▶ _Text provided_:
○ ○ ○ ○

The 133-year-old Biological Survey Unit, slated to be closed this year, has gotten a short reprieve from the budget ax, according to documents obtained by The Washington Post.
The U.S. Geological Survey, which oversees the division, had planned to close it this spring. The unit, which boasts a $1.6 million annual budget and six employees, helps maintain nearly a million bird, reptile and mammal specimens and historic field notes housed at the Smithsonian National Museum of Natural History.
Interior Department officials sought to shutter it as a way to trim the department’s overall budget. Several academics and scientific societies protested the move, saying the unit’s staff provided access to key specimens that shed insight on critical scientific questions, including on how ecological conditions changed over more than a century out west and elsewhere in North America.
New USGS budget documents show that the agency will keep the division intact at least until Sept. 30, the end of the current fiscal year, as it devises a plan to transfer its responsibility to the Smithsonian. The Smithsonian serves as the official repository for the collection and jointly manages it.
“The Survey is directed to formulate a transition plan with the Smithsonian Institution regarding the curation of the Institution’s collection for which the Survey is currently responsible,” the documents state.

○ ○ ○ ○

▶ _Apply what you read_:
a - According to the article about the Biological Survey Unit, how many employees does the unit have?
b - Retype part of the article about the Biological Survey Unit, beginning at the words "Interior Department officials" and stopping after the words "the documents state.".
The listing that comes after the article about the Biological Survey Unit has no connection to it.

▶ _Raw data_:

○ ○ ○ ○

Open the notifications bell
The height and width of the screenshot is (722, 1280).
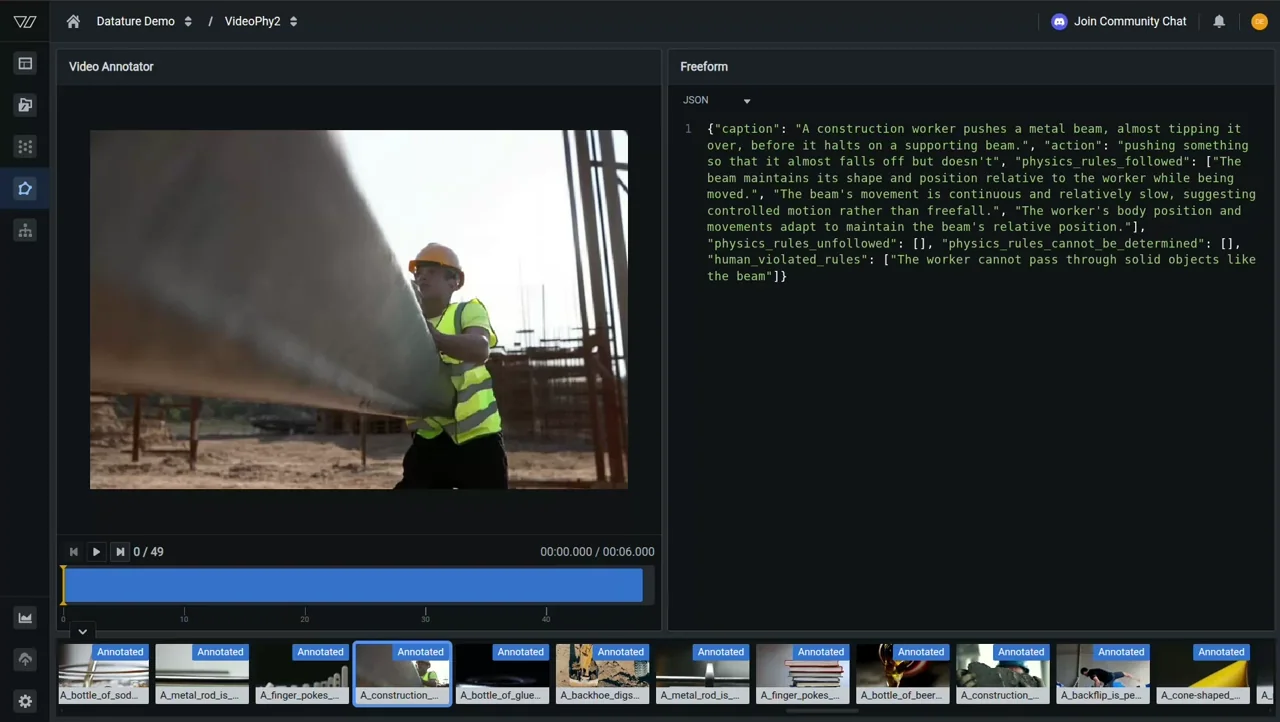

○ ○ ○ ○

▶ _List of solutions_:
a - The unit has six employees.

b -
Interior Department officials sought to shutter it as a way to trim the department’s overall budget. Several academics and scientific societies protested the move, saying the unit’s staff provided access to key specimens that shed insight on critical scientific questions, including on how ecological conditions changed over more than a century out west and elsewhere in North America.
New USGS budget documents show that the agency will keep the division intact at least until Sept. 30, the end of the current fiscal year, as it devises a plan to transfer its responsibility to the Smithsonian. The Smithsonian serves as the official repository for the collection and jointly manages it.
“The Survey is directed to formulate a transition plan with the Smithsonian Institution regarding the curation of the Institution’s collection for which the Survey is currently responsible,” the documents state.